▸ **Source data**
☆ ☆ ☆ ☆

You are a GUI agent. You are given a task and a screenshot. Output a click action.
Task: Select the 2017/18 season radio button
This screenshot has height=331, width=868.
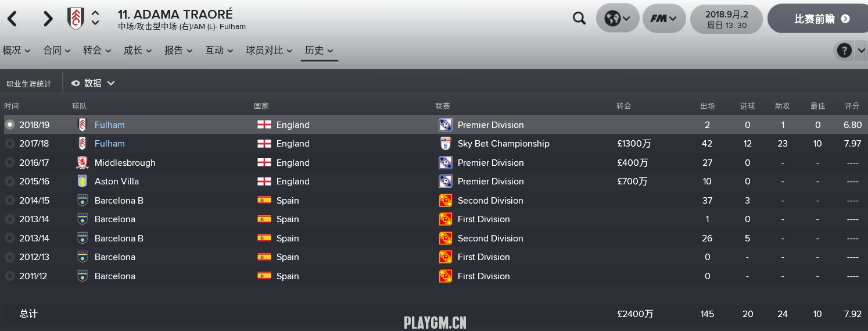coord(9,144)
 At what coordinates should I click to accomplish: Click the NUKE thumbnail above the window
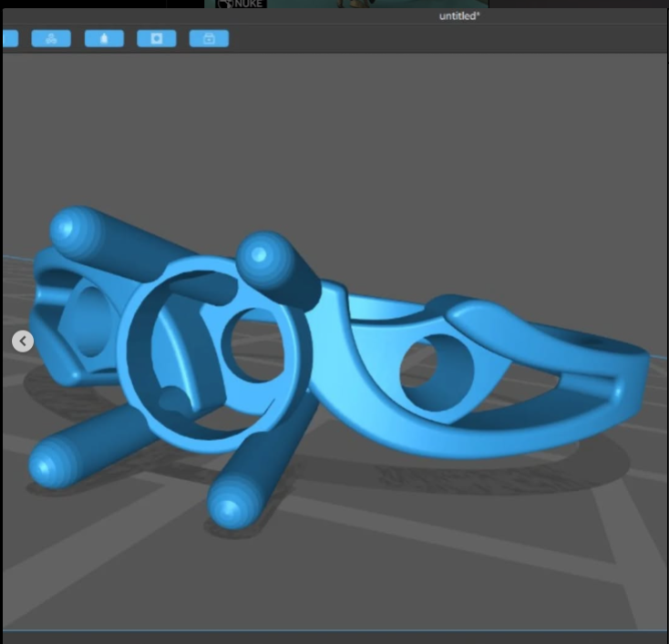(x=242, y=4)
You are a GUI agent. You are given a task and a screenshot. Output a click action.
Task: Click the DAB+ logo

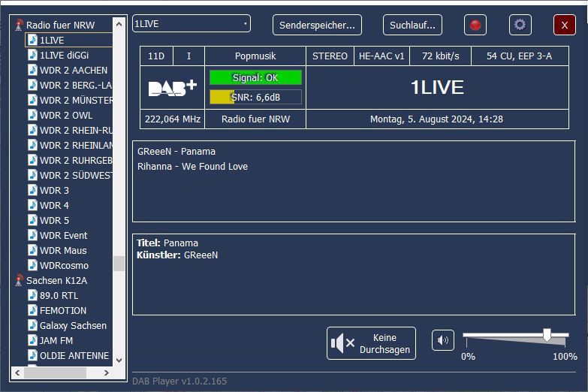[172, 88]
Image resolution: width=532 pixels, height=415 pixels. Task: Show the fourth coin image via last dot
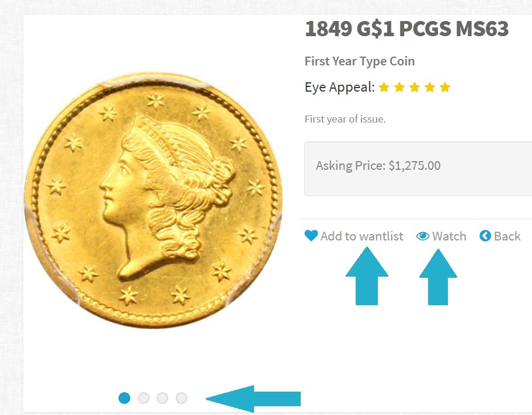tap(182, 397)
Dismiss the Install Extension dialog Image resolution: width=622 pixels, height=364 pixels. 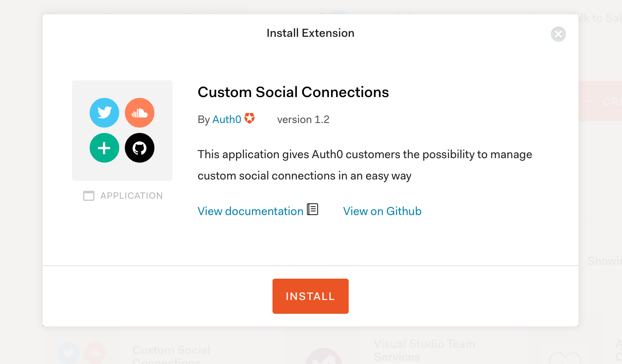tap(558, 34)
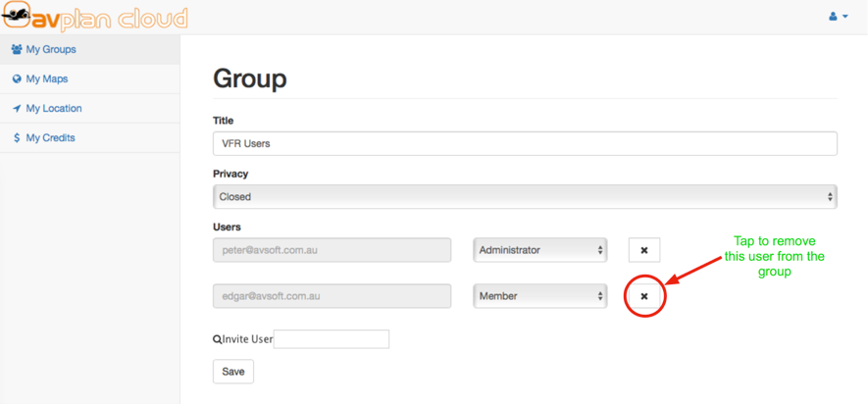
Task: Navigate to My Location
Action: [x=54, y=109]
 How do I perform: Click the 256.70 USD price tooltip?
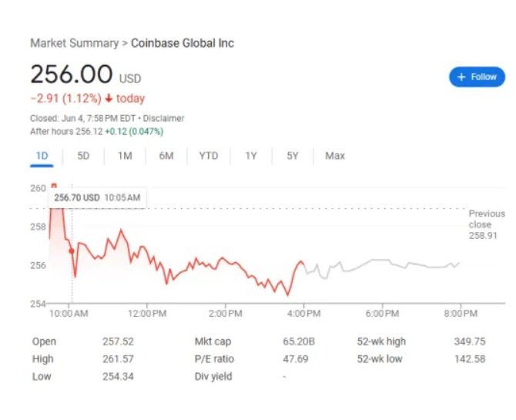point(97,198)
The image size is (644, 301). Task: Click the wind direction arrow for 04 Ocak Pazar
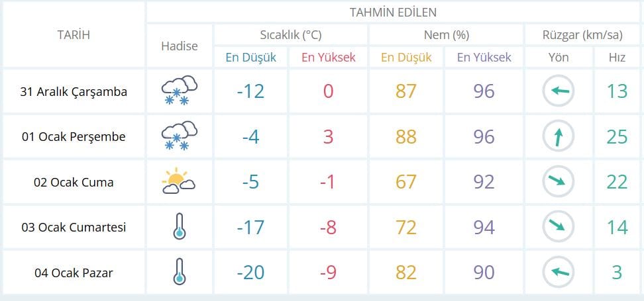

☆ ☆ ☆ ☆

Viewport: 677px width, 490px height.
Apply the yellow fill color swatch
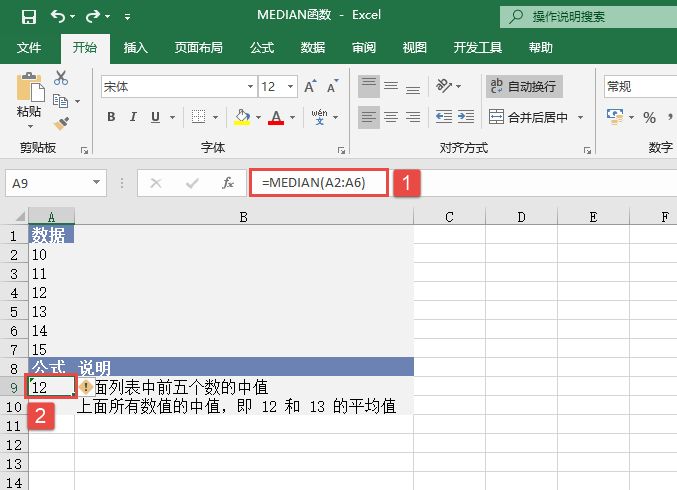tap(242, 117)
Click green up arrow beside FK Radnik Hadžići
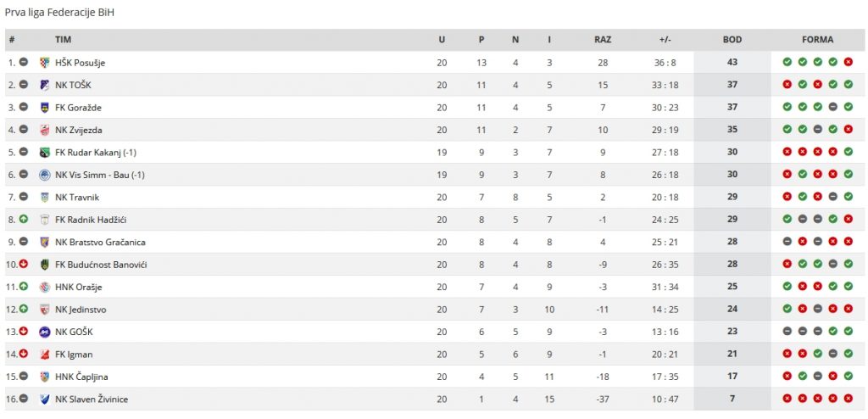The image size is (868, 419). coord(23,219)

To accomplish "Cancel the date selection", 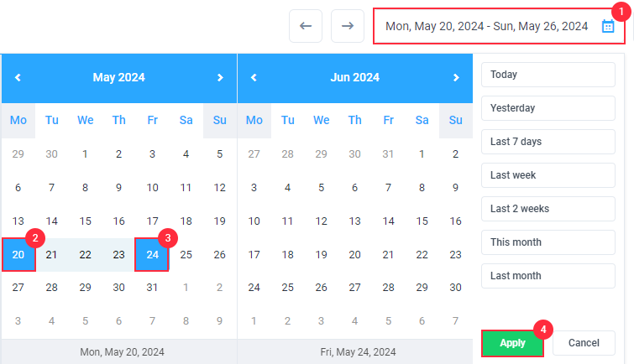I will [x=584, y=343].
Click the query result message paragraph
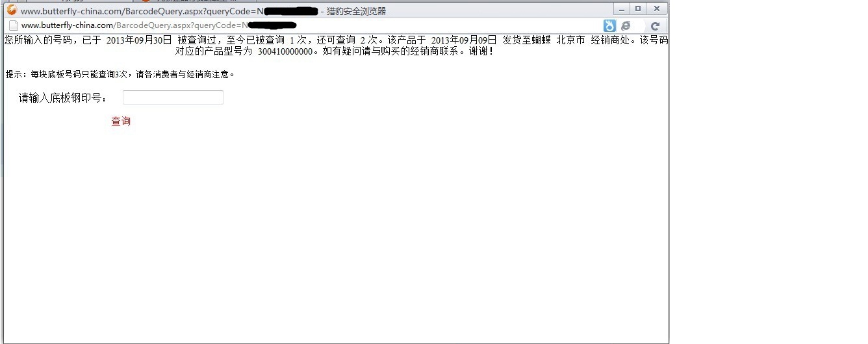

☆ ☆ ☆ ☆

▸ **How to complete this task**
Going back to the data above, write out everything from the line with "How do I perform: Click" down to the line with "The image size is (644, 301).", both included, leaving every picture out.

▸ **Response**
 How do I perform: Click the 256.70 USD price tooltip?
point(97,198)
The image size is (644, 301). Task: Click the wind direction arrow for 04 Ocak Pazar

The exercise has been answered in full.